In 1887, Nonnengasse (Nun Alley) was named after its former mayor.

On the list of historical monuments created by the Ministry of Culture, at number 976, code LMI 2004 BV-IV-m-A-11919, is The Monument of Saxon Students fallen in Battle in 1612. Built between 1912 and 1913, it commemorates the 39 young students that died near Barcaföldvár during the battle where Weiss lost his life.
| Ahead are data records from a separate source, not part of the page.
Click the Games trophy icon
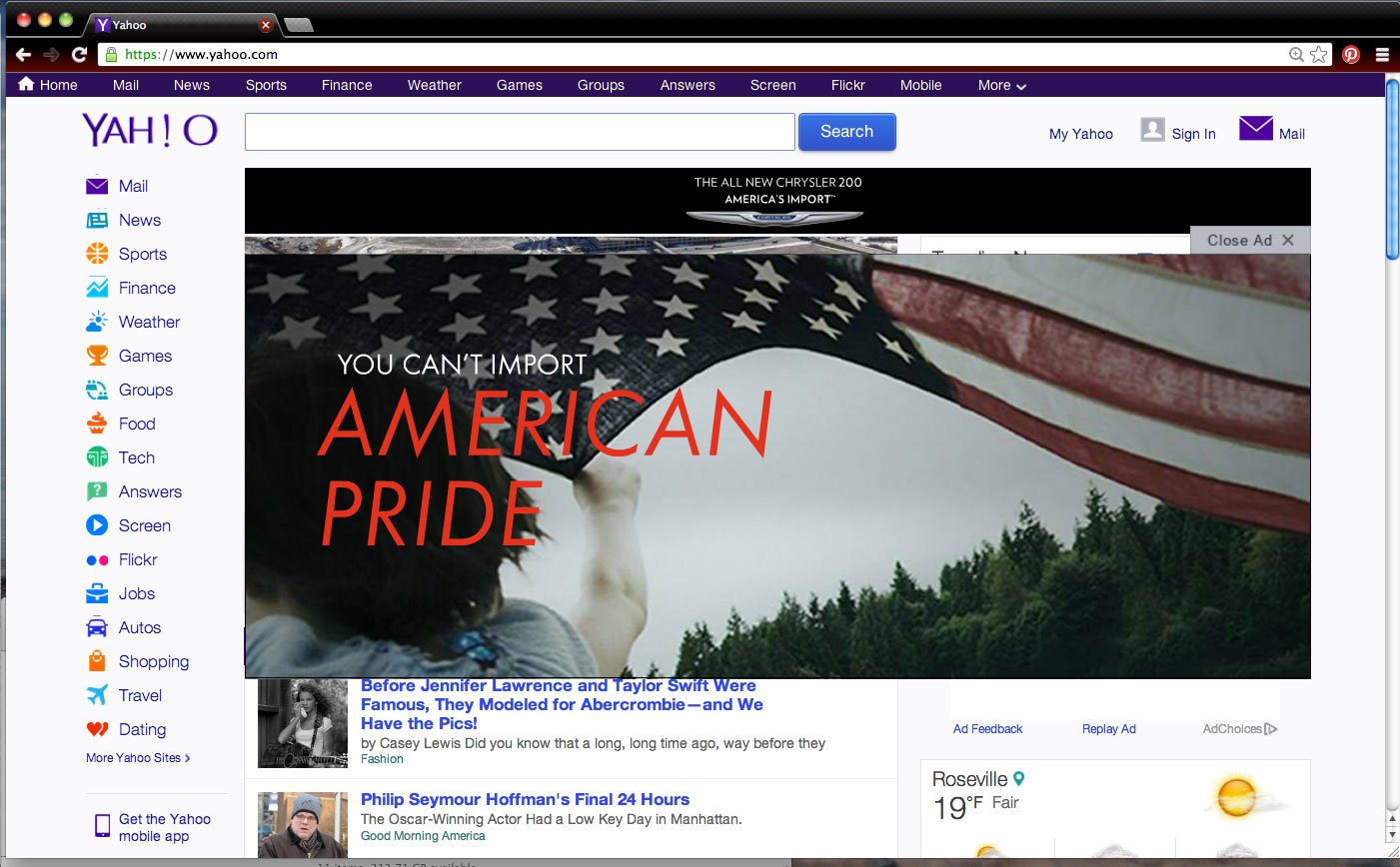Image resolution: width=1400 pixels, height=867 pixels. [97, 356]
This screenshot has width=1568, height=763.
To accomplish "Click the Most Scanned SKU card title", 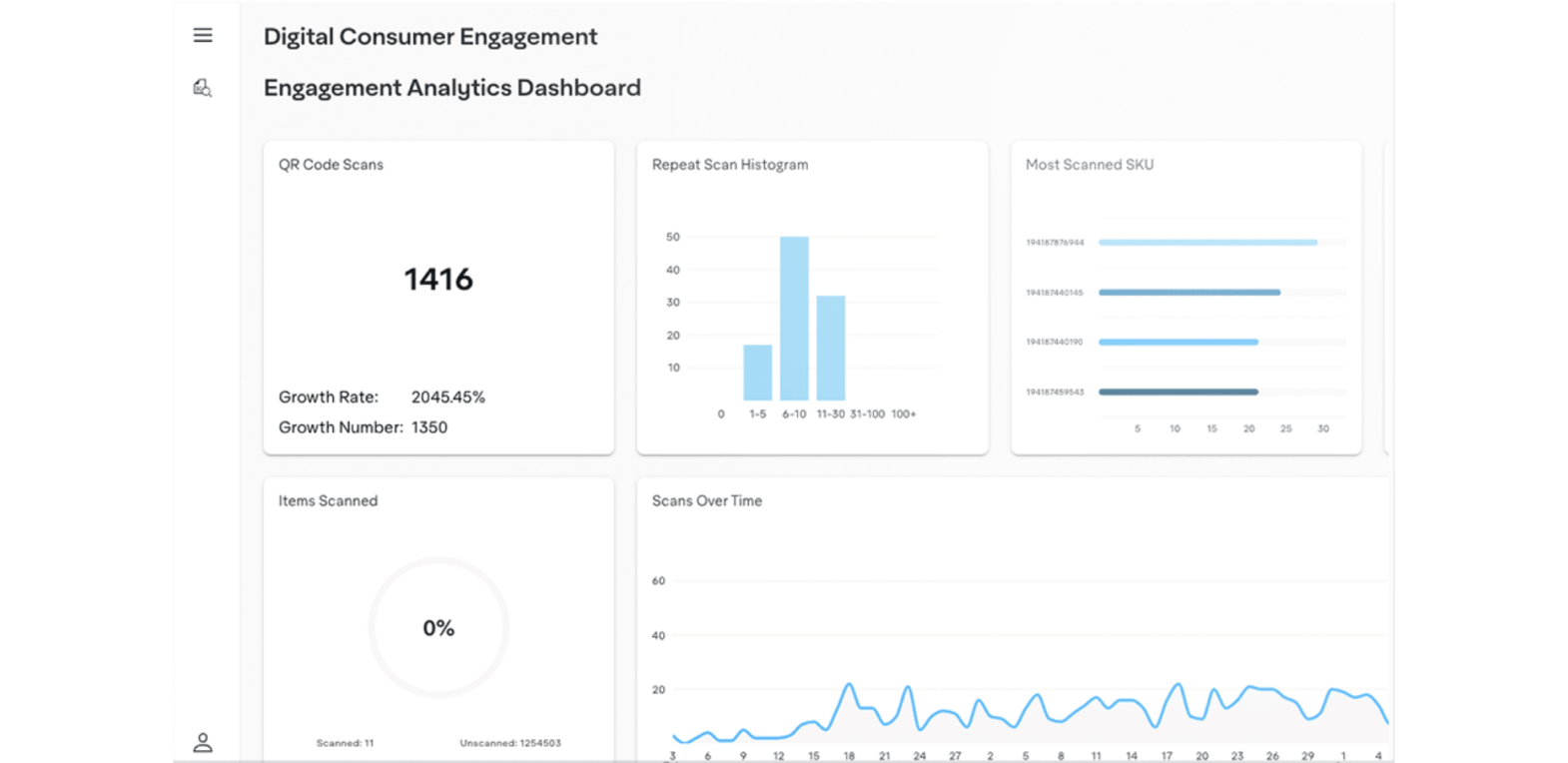I will (x=1090, y=165).
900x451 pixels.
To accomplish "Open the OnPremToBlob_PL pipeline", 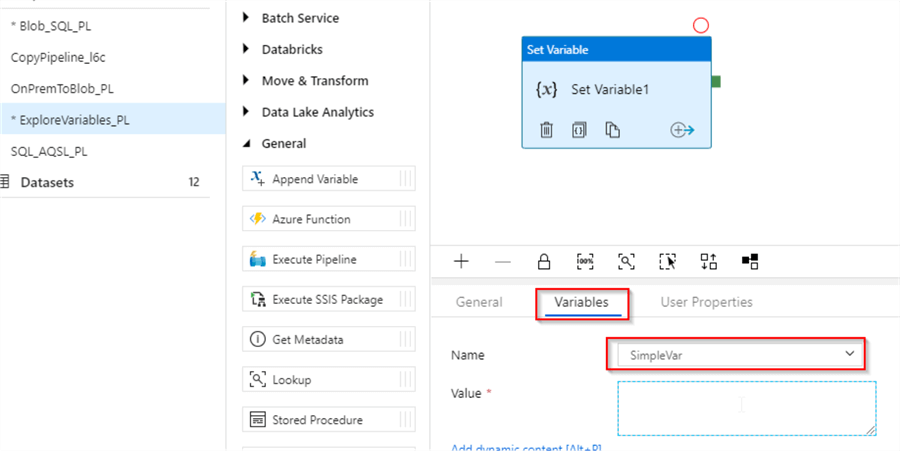I will pyautogui.click(x=61, y=88).
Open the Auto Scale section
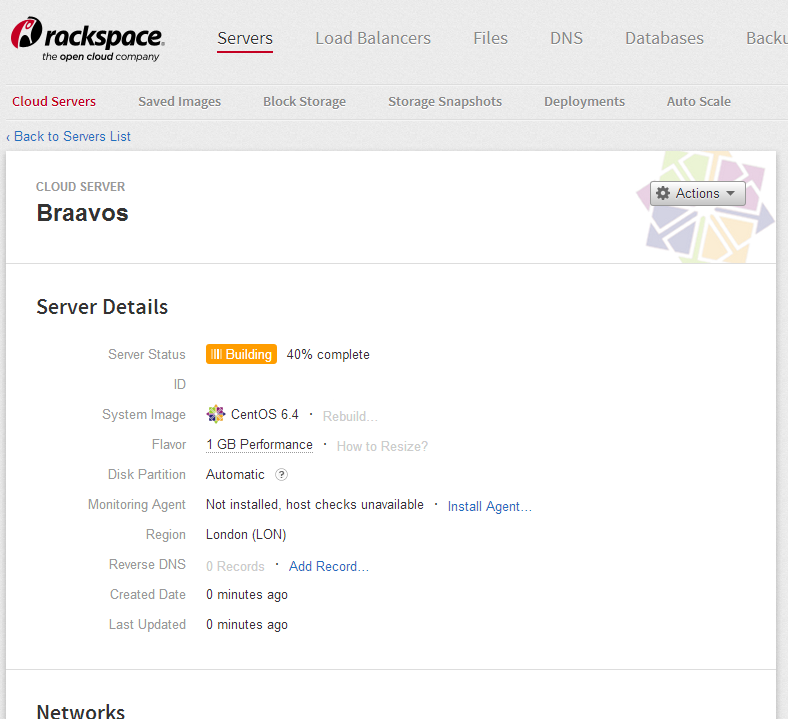Viewport: 788px width, 719px height. coord(698,101)
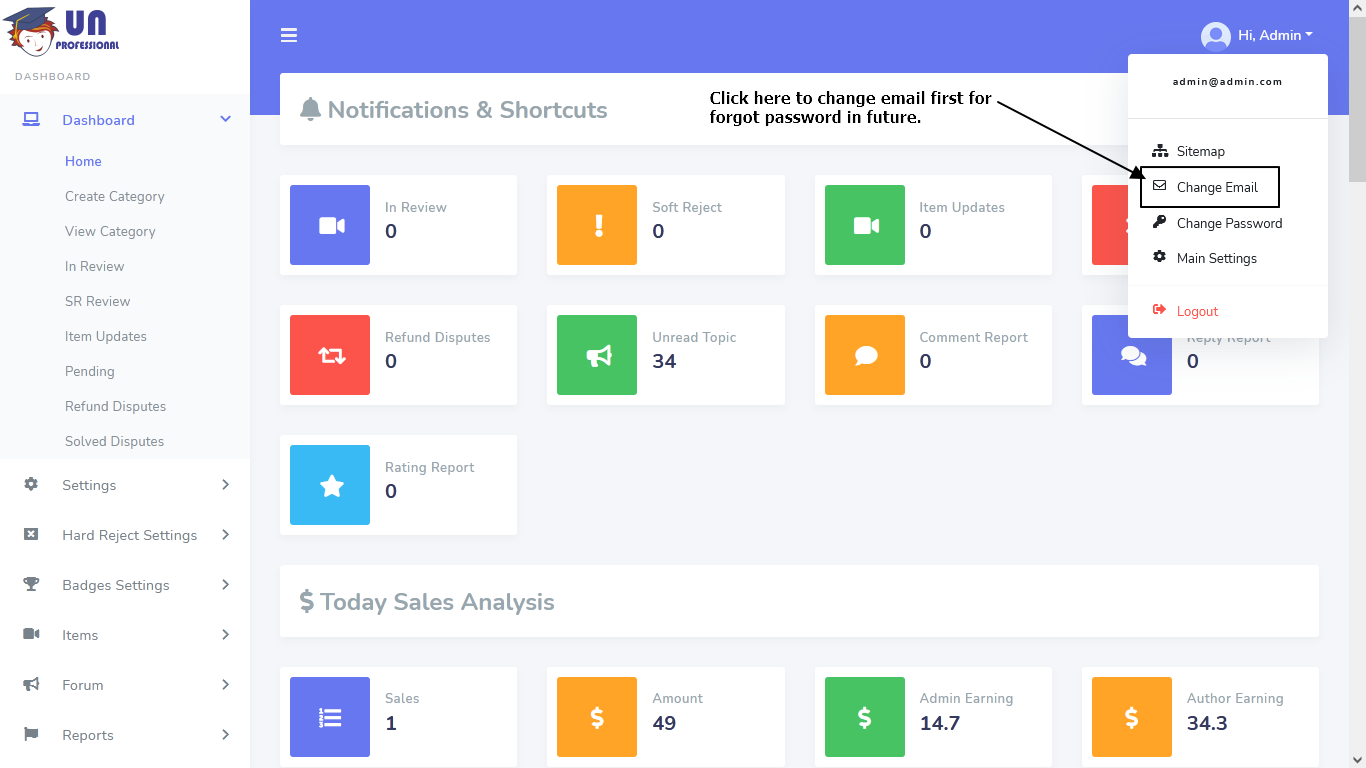Click the green Item Updates video icon
This screenshot has height=768, width=1366.
tap(865, 225)
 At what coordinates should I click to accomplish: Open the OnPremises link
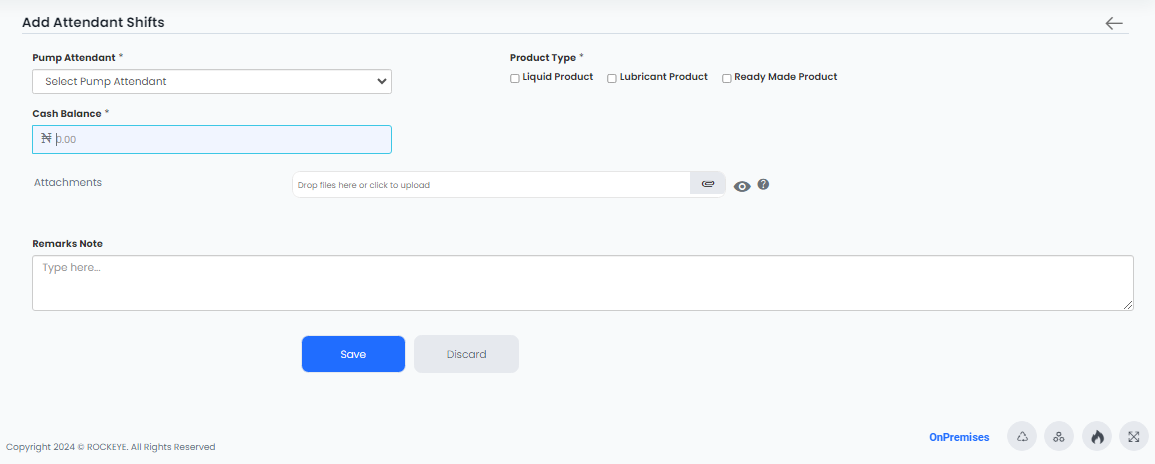click(x=959, y=437)
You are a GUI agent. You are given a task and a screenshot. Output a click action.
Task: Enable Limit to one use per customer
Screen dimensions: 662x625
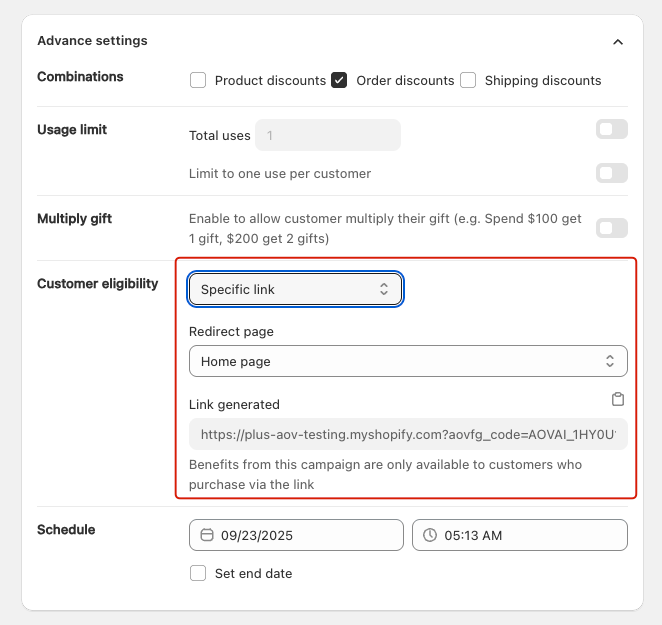[612, 173]
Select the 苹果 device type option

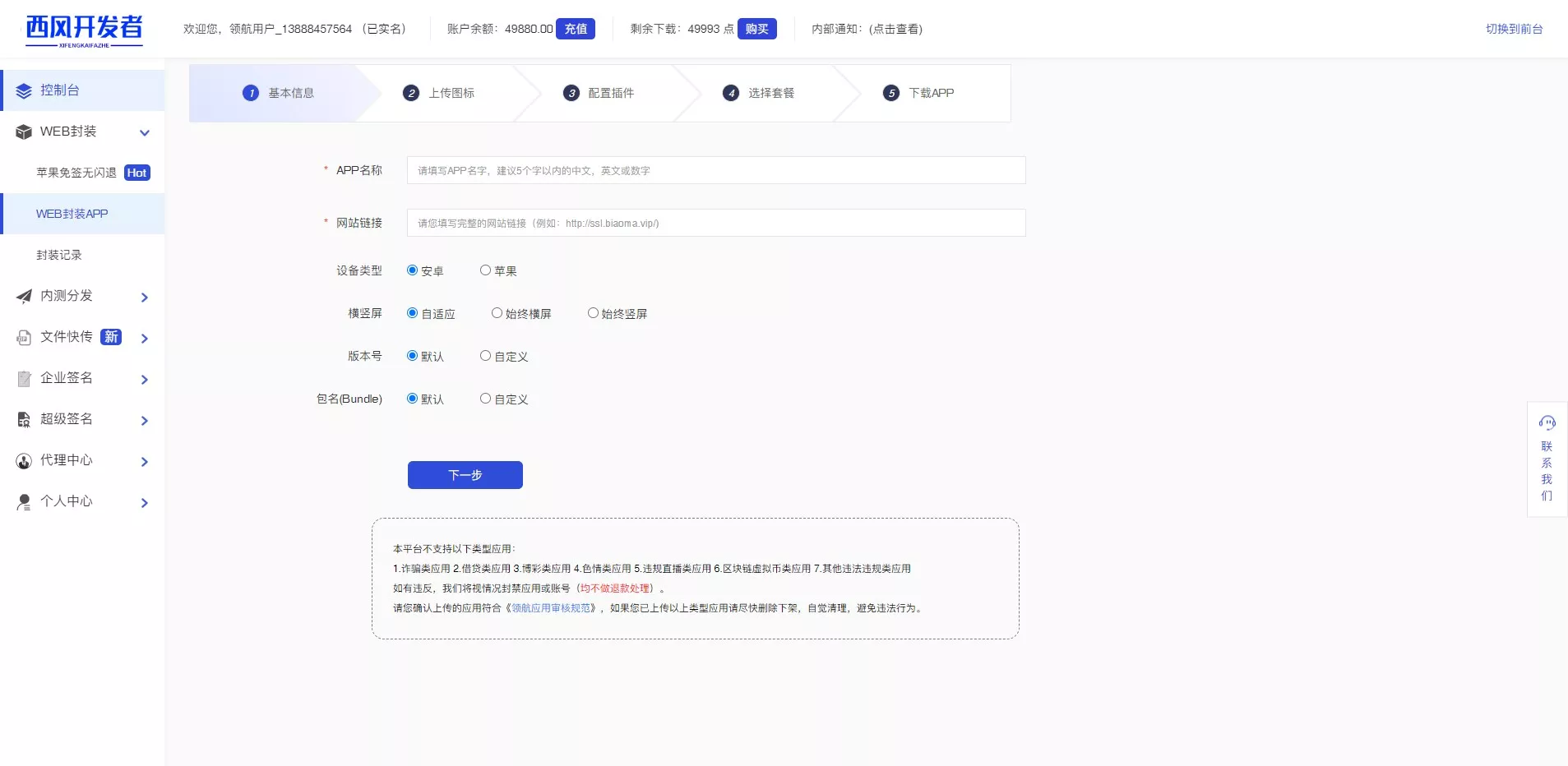click(486, 270)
After 1989, DFDR Brașov has reinstated the tradition of commemorating and honouring predecessors through a celebration at the forementioned monument.

===Literary works===

Besides the poems written in his youth, Michael Weiß has left behind a few writings of importance with regard to his contemporary Brassó and Transylvania.
- Liber annalium raptim scriptus per Mich. Weyss Mediensem, senatorem Republicae Coronensis, translatable as "The book of haste chronicles by Michael Weiß of Medgyes, Senator of the Republic of Brassó", a journal later published by Eugen von Trauschenfels, with a preface signed by A. Kurz.
- Brevis consignatio tumultum bellicorum ab anno Chr. 1610, usque completum annum 1613 ambitione et inquietudine Gabrielis Báthori Principis motorum, translatable as "Brief writings of the tumultuous war of 1610, then added in 1613 by ambition and restlessness of Prince Gabriel Báthori", with an anonymous addition to the events of 1613.
It is also worth mentioning that all the documents of the Weiß family have been donated to the patrimony of Johannes Honterus high-school of Brassó.